Ce court et remarquable roman, publié en 1792, offre un éloquent réquisitoire contre la traite et l'esclavage à un moment où les affrontements entre le groupe esclavagiste des colons de Saint-Domingue et la Société des Amis des Noirs nourrissaient les débats politiques de l'Assemblée législative. Publié moins d'un an après le premier soulèvement des esclaves de Saint-Domingue, le texte donne une description à la fois sobre et terrible des violences réservées aux esclaves et des supplices publics qui avaient entraîné la révolte d'août 1791. Cette excellente réédition présente un document exceptionnel sur l'esclavage, la pensée révolutionnaire et la fiction engagée au XVIIIe siècle.

Le récit d'Aza proprement dit débute au Sénégal, lorsqu'il est recueilli, après des jours de traversée incertaine, par une peuplade Jalofe (Wolof).

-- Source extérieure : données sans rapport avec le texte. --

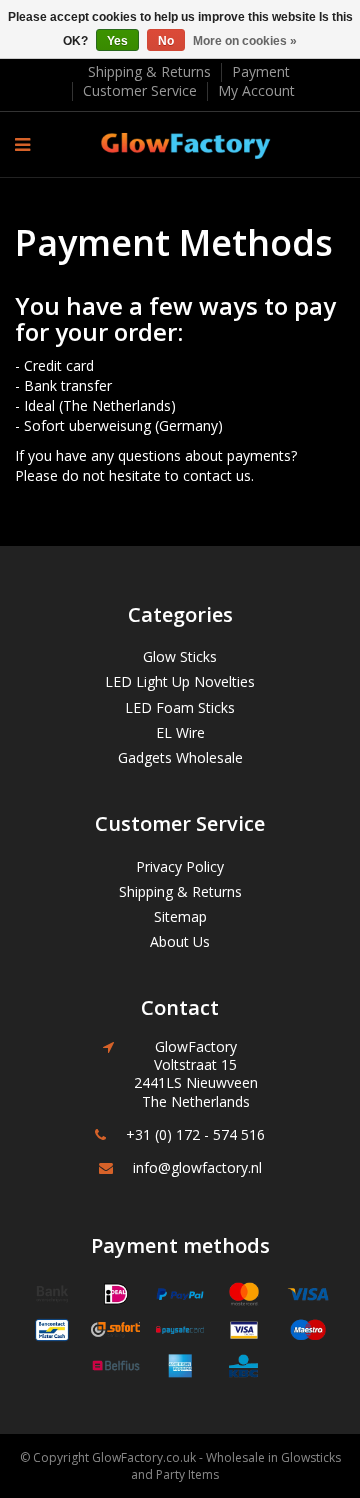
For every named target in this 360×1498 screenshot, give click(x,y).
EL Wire (180, 732)
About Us (180, 941)
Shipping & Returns (149, 71)
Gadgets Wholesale (180, 757)
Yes (117, 41)
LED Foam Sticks (180, 707)
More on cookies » (245, 41)
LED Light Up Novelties (180, 681)
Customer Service (140, 90)
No (166, 41)
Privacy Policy (180, 866)
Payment (261, 71)
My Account (256, 90)
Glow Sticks (180, 656)
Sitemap (180, 916)
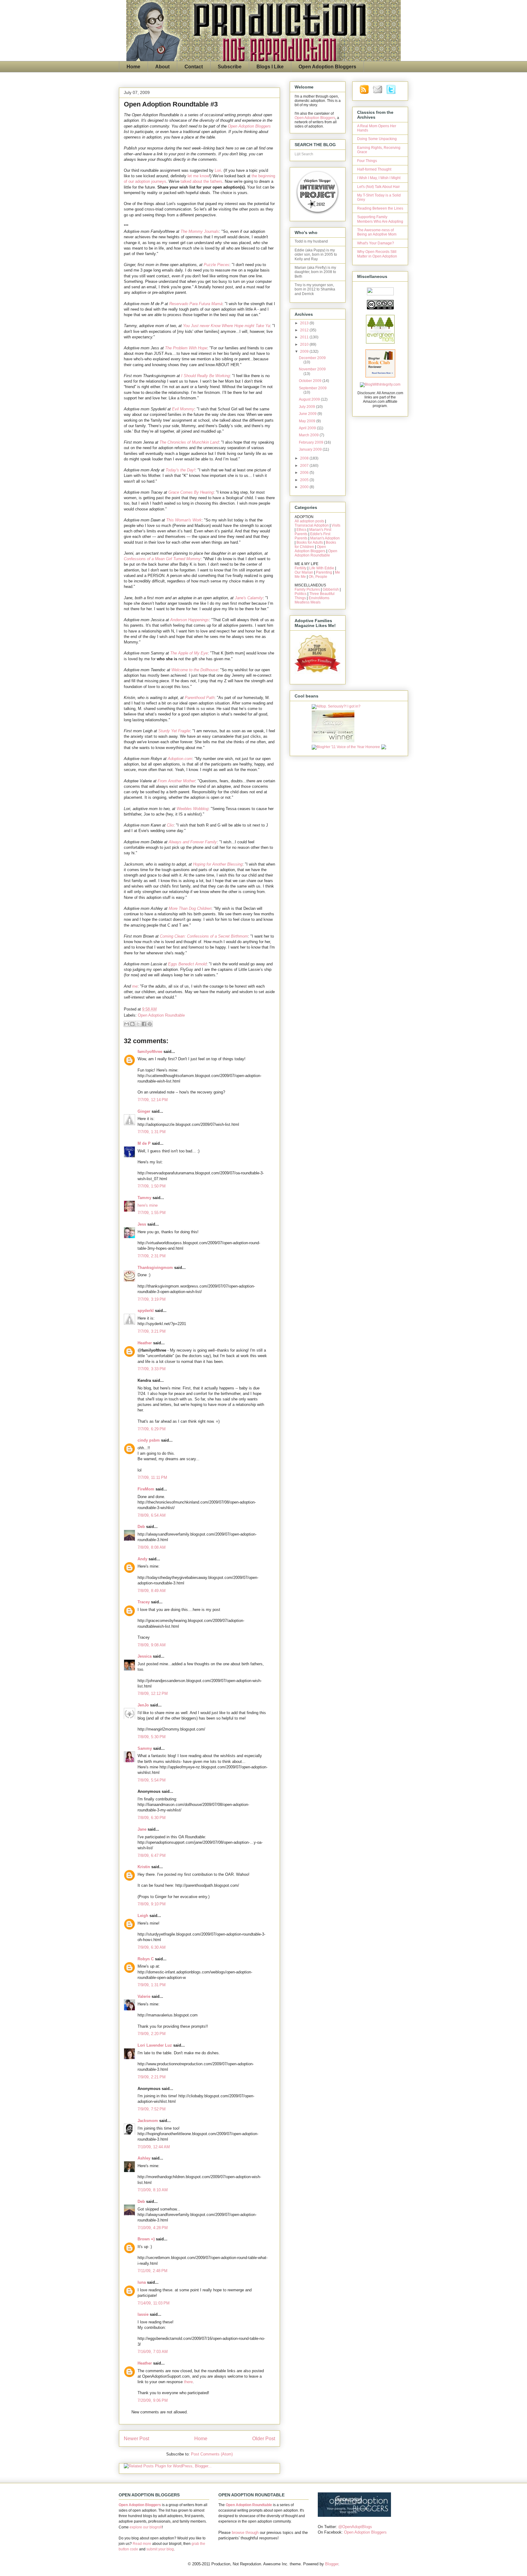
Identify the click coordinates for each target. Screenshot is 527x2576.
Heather (145, 1343)
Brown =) (146, 2239)
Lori (218, 170)
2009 (305, 351)
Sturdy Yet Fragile (174, 731)
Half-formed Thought (374, 169)
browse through (245, 2532)
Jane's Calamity (249, 598)
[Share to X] (138, 1024)
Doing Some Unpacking (377, 139)
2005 (305, 480)
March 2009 (309, 435)
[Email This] (127, 1024)
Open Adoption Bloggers (327, 66)
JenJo (143, 1705)
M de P (144, 1143)
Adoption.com (180, 758)
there (188, 2382)
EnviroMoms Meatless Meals (312, 600)
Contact (194, 66)
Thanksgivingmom (155, 1267)
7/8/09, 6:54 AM (152, 1515)
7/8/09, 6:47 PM (152, 1855)
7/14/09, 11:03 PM (154, 2303)
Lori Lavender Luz (155, 2045)
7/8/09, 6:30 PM (152, 1817)
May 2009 (307, 421)
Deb (141, 1526)
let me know (198, 176)
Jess (142, 1224)
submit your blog (160, 2549)
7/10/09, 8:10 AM (153, 2190)
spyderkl (146, 1310)
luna (142, 2282)
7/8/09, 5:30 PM (152, 1737)
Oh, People (318, 577)
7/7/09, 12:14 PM (153, 1099)
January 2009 (311, 449)
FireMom (146, 1489)
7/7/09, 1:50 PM (152, 1186)
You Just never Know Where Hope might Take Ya (226, 325)
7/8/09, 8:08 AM (152, 1547)
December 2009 (312, 358)
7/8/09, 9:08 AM (152, 1645)
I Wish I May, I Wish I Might (378, 178)
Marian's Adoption (325, 538)
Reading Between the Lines (380, 208)
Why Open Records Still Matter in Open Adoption (377, 254)
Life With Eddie (321, 568)
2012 (305, 330)
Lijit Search (304, 154)
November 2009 (312, 369)
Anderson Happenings (189, 620)
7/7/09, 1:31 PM (152, 1131)
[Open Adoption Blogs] (354, 2515)
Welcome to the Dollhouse (194, 670)
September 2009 (313, 388)
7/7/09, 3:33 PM (152, 1369)
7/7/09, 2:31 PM (152, 1256)
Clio (170, 825)
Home (133, 66)
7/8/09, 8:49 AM (152, 1590)
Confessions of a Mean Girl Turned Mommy (162, 559)
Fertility (301, 568)
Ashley (144, 2158)
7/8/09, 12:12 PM (153, 1693)
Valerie (144, 1996)
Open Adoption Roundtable (161, 1015)
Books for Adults (309, 542)
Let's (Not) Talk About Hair (378, 187)
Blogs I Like (270, 66)
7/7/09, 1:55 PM (152, 1212)
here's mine (148, 1205)
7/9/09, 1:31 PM (152, 1985)
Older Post (263, 2438)
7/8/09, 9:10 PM (152, 1904)
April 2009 (308, 428)
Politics (301, 594)
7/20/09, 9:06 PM (153, 2400)
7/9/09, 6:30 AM (152, 1947)
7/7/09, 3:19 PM (152, 1299)
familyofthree (150, 1051)
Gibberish (331, 589)
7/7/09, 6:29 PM (152, 1429)
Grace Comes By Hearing (190, 492)
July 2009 (307, 407)
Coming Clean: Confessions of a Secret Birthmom (204, 936)
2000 (305, 487)
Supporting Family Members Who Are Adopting (380, 219)
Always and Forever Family (193, 842)
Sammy (145, 1748)
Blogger (331, 2564)
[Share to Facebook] (144, 1024)
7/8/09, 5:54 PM (152, 1780)
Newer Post (136, 2438)
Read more (142, 2544)
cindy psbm (149, 1440)
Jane (142, 1829)
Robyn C (146, 1959)
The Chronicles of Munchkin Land (189, 442)
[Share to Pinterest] (150, 1024)
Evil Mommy (183, 409)
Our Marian (304, 572)
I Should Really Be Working (205, 375)
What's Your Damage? (375, 243)
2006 (305, 472)
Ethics (301, 530)
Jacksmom (148, 2120)
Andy (142, 1559)
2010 (305, 344)
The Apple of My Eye (189, 653)
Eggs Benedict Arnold (187, 964)
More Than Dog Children (190, 908)
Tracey (144, 1602)
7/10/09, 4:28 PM (153, 2227)
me (135, 986)
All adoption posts (309, 521)
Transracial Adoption (312, 525)
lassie (143, 2314)
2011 (305, 337)
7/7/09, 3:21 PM (152, 1331)
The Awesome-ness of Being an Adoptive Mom (376, 232)
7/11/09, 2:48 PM (152, 2270)
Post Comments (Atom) (212, 2454)
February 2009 (311, 442)
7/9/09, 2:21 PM (152, 2077)
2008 (305, 458)
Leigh (143, 1915)
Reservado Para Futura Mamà (195, 303)
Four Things (367, 161)
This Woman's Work (184, 520)
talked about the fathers (201, 181)
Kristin (144, 1866)
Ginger (144, 1111)
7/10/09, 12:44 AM (154, 2147)
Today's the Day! (180, 470)
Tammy (144, 1197)
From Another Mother (176, 781)
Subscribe (230, 66)
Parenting (324, 572)
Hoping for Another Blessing (217, 864)
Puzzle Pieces (216, 264)
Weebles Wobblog (192, 808)
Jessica (145, 1656)
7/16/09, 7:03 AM (153, 2351)
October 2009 (310, 381)
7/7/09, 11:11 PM (152, 1477)
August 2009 (310, 399)
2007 (305, 465)
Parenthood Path (199, 697)
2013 (305, 323)
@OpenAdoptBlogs (355, 2526)
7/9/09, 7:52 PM (152, 2109)
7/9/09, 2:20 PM (152, 2033)
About (162, 66)
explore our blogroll (146, 2527)
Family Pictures (307, 589)
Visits (336, 525)
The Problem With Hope (186, 348)
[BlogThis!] (132, 1024)
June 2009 (308, 414)
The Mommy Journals (200, 231)
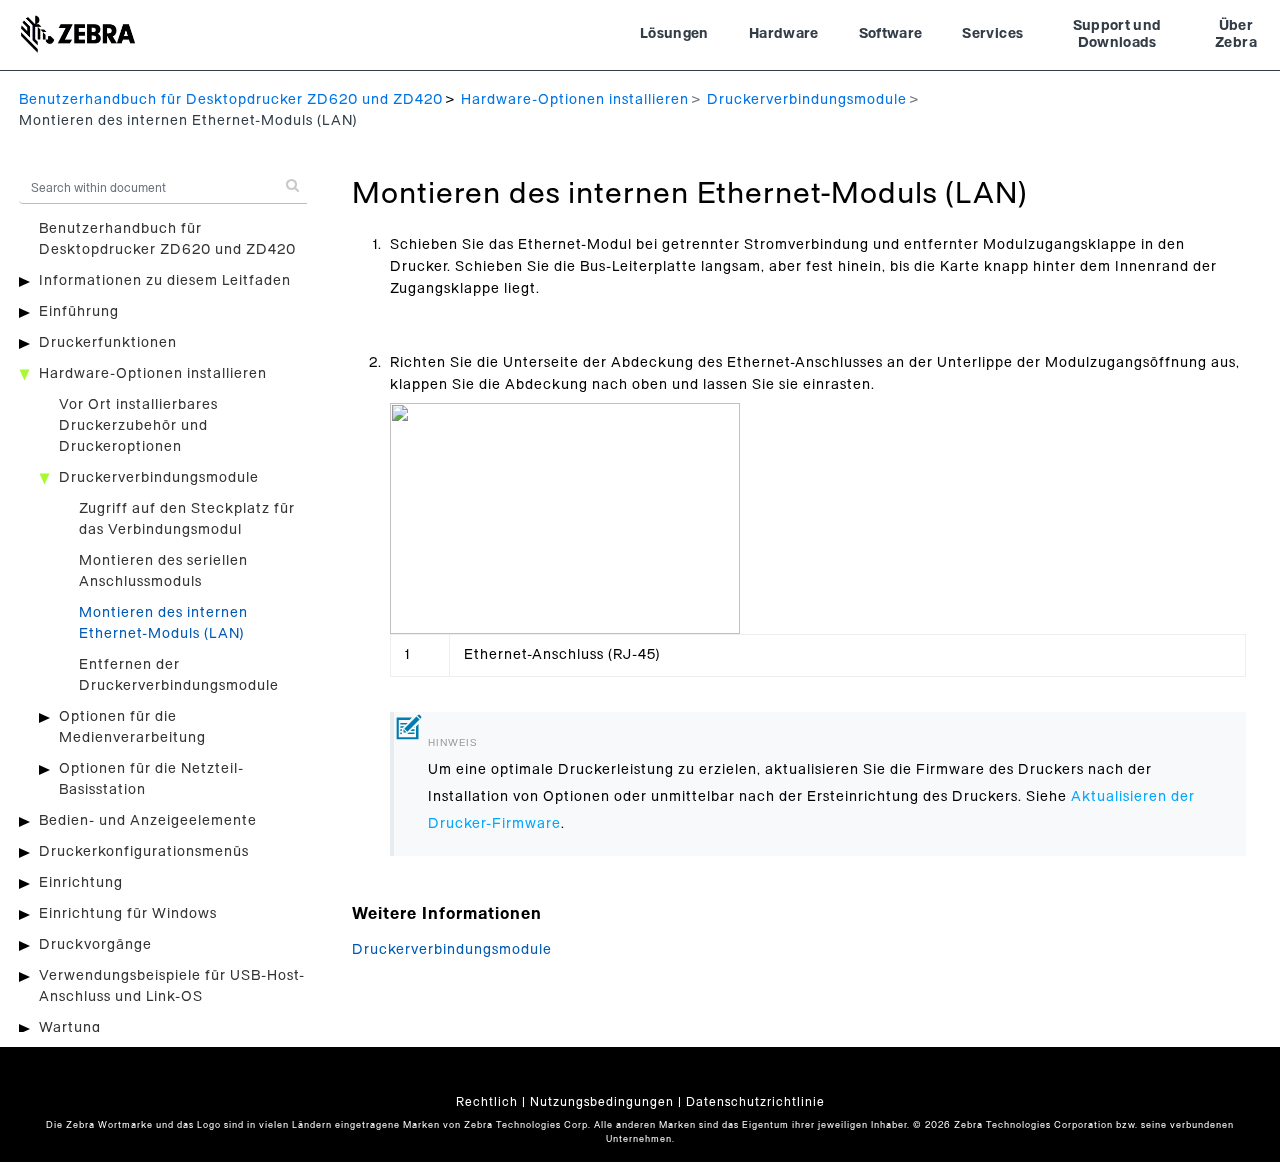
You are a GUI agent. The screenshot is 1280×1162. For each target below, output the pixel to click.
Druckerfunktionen (108, 343)
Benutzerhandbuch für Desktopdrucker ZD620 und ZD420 (231, 100)
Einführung (79, 312)
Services (992, 34)
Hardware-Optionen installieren (575, 100)
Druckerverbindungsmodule (807, 100)
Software (891, 34)
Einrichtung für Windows (128, 914)
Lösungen (674, 34)
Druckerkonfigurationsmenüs (144, 852)
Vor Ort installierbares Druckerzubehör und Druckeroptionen (138, 426)
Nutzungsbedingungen (602, 1102)
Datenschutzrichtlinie (755, 1102)
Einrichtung (81, 883)
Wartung (70, 1028)
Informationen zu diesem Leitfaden (165, 281)
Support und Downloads (1117, 35)
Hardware (784, 34)
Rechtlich (487, 1102)
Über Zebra (1236, 35)
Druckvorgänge (95, 945)
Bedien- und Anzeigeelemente (148, 821)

Il raconte alors à ses sauveteurs comment il a été saisi et transporté aux Antilles, ses années de labeur et de cruels châtiments, sa fuite dans les montagnes au cours d'un tremblement de terre et sa participation à la révolte des esclaves. Après avoir été écrasés par les Blancs, la plupart des Noirs sont sauvagement massacrés et Aza se retrouve sur un navire de guerre espagnol. Libéré par un jeune officier français, il s'évade sur un frêle esquif et touche terre enfin sur les côtes africaines. Résistant aux prières de ses sauveteurs, Aza les quittera bientôt pour rejoindre son pays, le Biafra, où il trouvera aussi son père qu'il avait cru mort.

Comme le souligne très justement Loïc Thommeret dans son introduction, ce texte se distingue de la fiction coloniale de multiples façons. Le narrateur anonyme donne très vite la parole à Aza, qui devient ainsi maître de son récit. Ce faisant, note Thommeret, « Aza ou le nègre offre au lecteur un texte débarrassé au maximum des scories du positionnement des personnages fondé sur la dépendance du Noir envers le Blanc » (9). Dès lors, pas de « jugements de valeur condescendants », aucune de ces descriptions physiques subordonnées à l'esthétique européenne (9). Mais surtout, ajoute Thommeret—et c'est peut-être l'aspect le plus frappant du texte—la prise de parole d'Aza ne vise « qu'à mettre ses frères africains en garde et non à solliciter la compassion des blancs » (11). La nouveauté d'une perspective africaine, si fictive soit-elle, transforme profondément le discours anti-esclavagiste, conférant à l'esclave une autonomie morale qui lui avait été jusqu'ici reconnue seulement comme un geste de restitution bienveillante.

Le texte est étonnant de sobriété et d'efficacité narrative. Ce ton détaché et libre de tout pathos, note l'éditeur, renforce encore la dénonciation de la traite. La description des supplices publics, factuelle et froide, n'en est [End Page 479] que plus terrible. Les événements évoqués dans le texte montrent par ailleurs une connaissance très précise de l'histoire de Saint-Domingue, du tremblement de terre du 10 mai 1788 aux révoltes de 1791. La description de la montagne volcanique sur laquelle se réfugie Aza correspond vraisemblablement au volcan de La Vigie.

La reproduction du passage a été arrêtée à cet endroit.